What you have to do:
Search the data below, and report every line in which "will" occurs.

Material provided:
────────────────────────────────────────

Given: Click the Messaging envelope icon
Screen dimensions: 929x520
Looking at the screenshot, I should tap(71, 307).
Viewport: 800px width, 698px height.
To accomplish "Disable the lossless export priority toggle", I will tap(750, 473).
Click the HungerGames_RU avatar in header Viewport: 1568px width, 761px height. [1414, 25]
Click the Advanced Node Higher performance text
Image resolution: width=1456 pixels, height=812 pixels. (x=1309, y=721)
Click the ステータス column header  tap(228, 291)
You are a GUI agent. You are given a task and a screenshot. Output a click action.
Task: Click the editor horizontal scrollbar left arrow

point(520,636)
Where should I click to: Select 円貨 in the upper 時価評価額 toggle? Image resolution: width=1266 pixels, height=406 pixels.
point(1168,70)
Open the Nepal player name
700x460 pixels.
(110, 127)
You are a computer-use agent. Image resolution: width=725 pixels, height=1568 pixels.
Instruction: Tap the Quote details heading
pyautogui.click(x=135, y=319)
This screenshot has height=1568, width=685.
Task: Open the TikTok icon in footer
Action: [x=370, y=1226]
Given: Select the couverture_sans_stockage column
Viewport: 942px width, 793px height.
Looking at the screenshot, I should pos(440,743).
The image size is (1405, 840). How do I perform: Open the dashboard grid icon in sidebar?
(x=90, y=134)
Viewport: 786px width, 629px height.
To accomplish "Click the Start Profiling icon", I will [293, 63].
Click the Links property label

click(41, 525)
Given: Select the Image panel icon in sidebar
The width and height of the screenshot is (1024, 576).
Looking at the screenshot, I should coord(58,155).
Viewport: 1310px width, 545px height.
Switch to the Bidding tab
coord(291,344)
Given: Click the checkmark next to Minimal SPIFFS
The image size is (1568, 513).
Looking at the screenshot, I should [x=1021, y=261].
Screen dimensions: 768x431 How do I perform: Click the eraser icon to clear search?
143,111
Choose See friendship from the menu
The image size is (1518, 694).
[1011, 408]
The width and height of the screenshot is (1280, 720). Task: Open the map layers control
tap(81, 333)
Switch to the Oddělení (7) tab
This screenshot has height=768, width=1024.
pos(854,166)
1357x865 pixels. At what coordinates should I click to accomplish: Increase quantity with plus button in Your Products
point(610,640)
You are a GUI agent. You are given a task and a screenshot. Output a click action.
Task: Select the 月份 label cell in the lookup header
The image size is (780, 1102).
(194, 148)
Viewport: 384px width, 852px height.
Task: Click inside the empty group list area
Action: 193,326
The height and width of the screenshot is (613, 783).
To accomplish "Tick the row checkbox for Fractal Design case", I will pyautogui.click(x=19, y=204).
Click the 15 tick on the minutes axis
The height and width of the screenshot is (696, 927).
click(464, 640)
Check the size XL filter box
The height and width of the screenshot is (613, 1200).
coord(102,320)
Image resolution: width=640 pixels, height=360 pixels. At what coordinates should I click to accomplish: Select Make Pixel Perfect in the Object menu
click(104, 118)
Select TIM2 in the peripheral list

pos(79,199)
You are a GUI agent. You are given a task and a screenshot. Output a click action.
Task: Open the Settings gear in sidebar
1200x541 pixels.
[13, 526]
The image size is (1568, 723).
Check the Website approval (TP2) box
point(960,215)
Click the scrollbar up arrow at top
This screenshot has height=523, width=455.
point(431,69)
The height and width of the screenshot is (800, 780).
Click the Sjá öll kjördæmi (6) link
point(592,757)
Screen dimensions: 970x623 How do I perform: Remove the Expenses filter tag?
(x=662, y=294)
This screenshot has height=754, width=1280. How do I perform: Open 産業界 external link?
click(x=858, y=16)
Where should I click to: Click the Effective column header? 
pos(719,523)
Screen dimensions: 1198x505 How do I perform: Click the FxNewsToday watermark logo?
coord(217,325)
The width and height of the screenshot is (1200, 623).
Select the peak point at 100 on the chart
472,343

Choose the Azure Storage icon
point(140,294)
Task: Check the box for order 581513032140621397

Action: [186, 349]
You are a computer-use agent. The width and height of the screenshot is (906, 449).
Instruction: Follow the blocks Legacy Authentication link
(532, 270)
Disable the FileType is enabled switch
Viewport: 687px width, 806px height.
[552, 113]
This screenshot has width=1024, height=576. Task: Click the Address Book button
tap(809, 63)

────────────────────────────────────────

Response:
To accomplish "Disable the lossless export priority toggle", I will tap(750, 473).
To accomplish "Click the Start Profiling icon", I will [293, 63].
To accomplish "Tick the row checkbox for Fractal Design case", I will pyautogui.click(x=19, y=204).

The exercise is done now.